On Easter Sunday the teacher had a great idea for a lesson. The teacher collected enough of the plastic containers pantyhose come in - the ones that look like big eggs - for each child to have one. It was a beautiful spring day and each youngster was asked to go outside on the church grounds and find a symbol for new life, put it in the plastic egg and bring it back into the classroom. Then they would open their egg and share the new life symbols one by one. As you can imagine there was quite a commotion as they leaped and jumped out the door into the yard. They ran all around gathering their symbols of new life and shortly they returned to the classroom.

They put the big eggs on a table and the teacher began to open them one by one. In the first one there was a flower and the children ooed and aahed. He opened another and there was a tiny pussy willow bud. He opened another and there was a small rock inside. Some of the children laughed and said, "That's crazy. How's a rock supposed to be new life?" The little girl whose egg it was spoke up, "I knew all of you would get flowers and buds and leaves and butterflies and things like that. So I got a rock because I wanted to be different, and for me that's new life. The teacher went on opening eggs.

He opened the last egg, and there was nothing in it. Some children said, "That's silly. Somebody didn't do it right." The teacher felt a tug on his shirt and looked down. Philip was standing beside him. It was his. One of the children said, "You don't ever do things right, Philip. There's nothing there!"

"I did so do it. It's empty. The tomb is empty." There was a silence in the room until one of the children said, "What a terrific idea. Philip had the best surprise." And all the children gathered around Philip. From that time on Philip became a real part of that group.

The next summer Philip died. His family had known since the time he was born he would not live out a full life span--there were many things wrong with his tiny body. Philip was buried from the church. And on that day at the funeral nine 8-year-old children processed right up to the casket, not with flowers, but with an empty plastic egg. They placed them in a basket in celebration of Philip's new life.

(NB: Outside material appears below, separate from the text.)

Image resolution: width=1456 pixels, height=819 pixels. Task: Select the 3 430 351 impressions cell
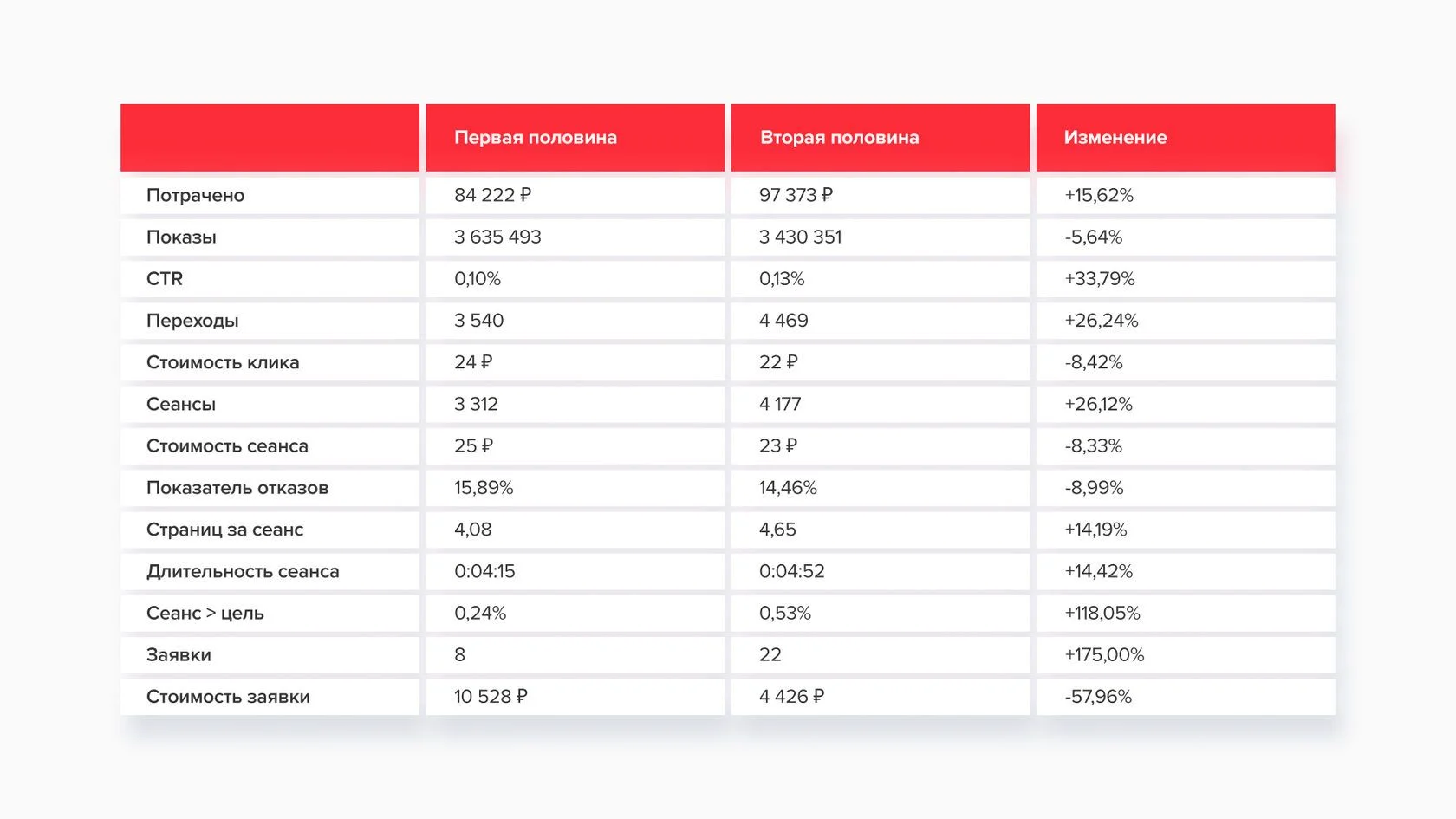coord(800,237)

"Is it true?" some still ask. Yes, it is true. We KNOW with every fibre of our being that this life is not all there is. Resurrection awaits. And we proclaim that without hesitation to those who wonder, "Is it true."

Yes, praise God, it is true. Christ is risen! Christ is risen indeed! And there is nothing better to say now than Yupper-dee-doodle! Happy Easter!


1. The Joyful Noiseletter, April, 2000, p. 4

2. James Harnish quoted in Homiletics,

3. New York : Seabury Press, 1966

4. Paul Kabo, via Ecunet, "Sermonshop Sermons," #1766, 4/20/00

5. Ronald Scates, "Why They Come, Why They Stay," Reformed Worship, March 1996, 11-13.

6. 1928, included in Nine Plays, 1993 Random House Modern Library Edition.

7. John 11:1ff.

8. This is a story that comes from the curriculum, "The Whole People of God" (Unit 5,'93). It has appeared numerous other places as well.